━━━━━ Testo fornito
L’OPERAZIONE vede i due, colti in flagranza di reato in un incontro clandestino per la cessione di «documentazione classificata» in cambio di denaro, accusati di gravi reati relativi allo spionaggio e alla sicurezza dello Stato. Ovviamente dura la reazione delle autorità italiane, con il ministro degli Esteri Luigi Di Maio che, in audizione davanti alle commissioni Esteri riunite di Camera e Senato, ha parlato di «un atto ostile di estrema gravità».

«Abbiamo subito assunto tutti i provvedimenti necessari», ha aggiunto, dopo la convocazione ieri mattina alla Farnesina dell’ambasciatore russo Sergej Razov, a cui è stata trasmessa «la ferma protesta del governo italiano» e notificata «l’immediata espulsione dei due funzionari russi coinvolti nella vicenda».
━━━━━━━━━━
» **Completare quanto segue**
- A) Secondo il testo fornito, con quali parole il ministro degli Esteri Luigi Di Maio ha definito l'accaduto davanti alle commissioni Esteri riunite di Camera e Senato?
- B) Elencare tutte le espressioni che nel testo fornito compaiono racchiuse tra virgolette basse (« »).
Le righe riportate qui sotto non servono in alcun modo per questo lavoro.
━━━━━ Materiale di riferimento
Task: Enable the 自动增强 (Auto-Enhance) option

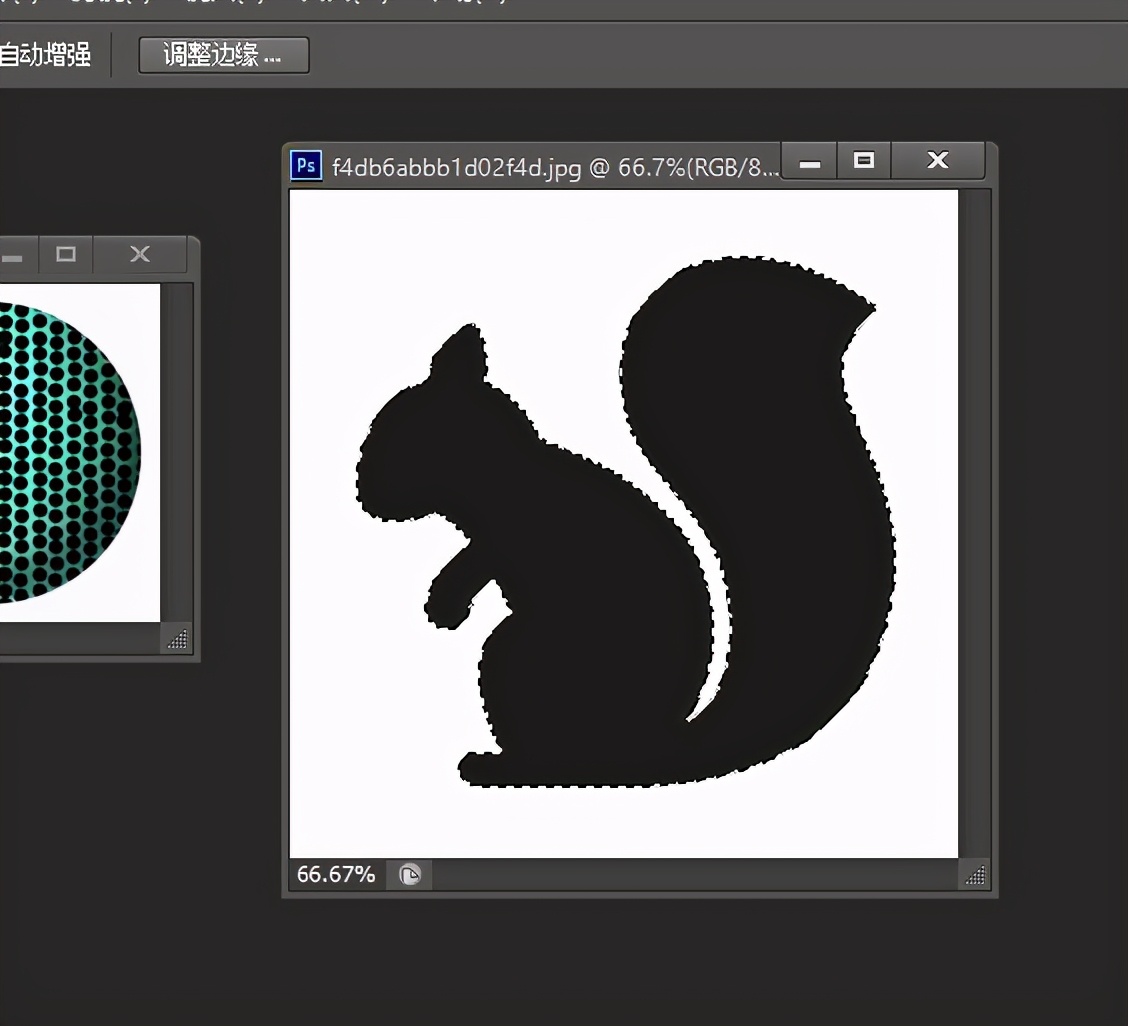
━━━━━━━━━━
» **Risposte all'esercizio**
- A) Lo ha definito «un atto ostile di estrema gravità».

- B)
- «documentazione classificata»
- «un atto ostile di estrema gravità»
- «Abbiamo subito assunto tutti i provvedimenti necessari»
- «la ferma protesta del governo italiano»
- «l'immediata espulsione dei due funzionari russi coinvolti nella vicenda»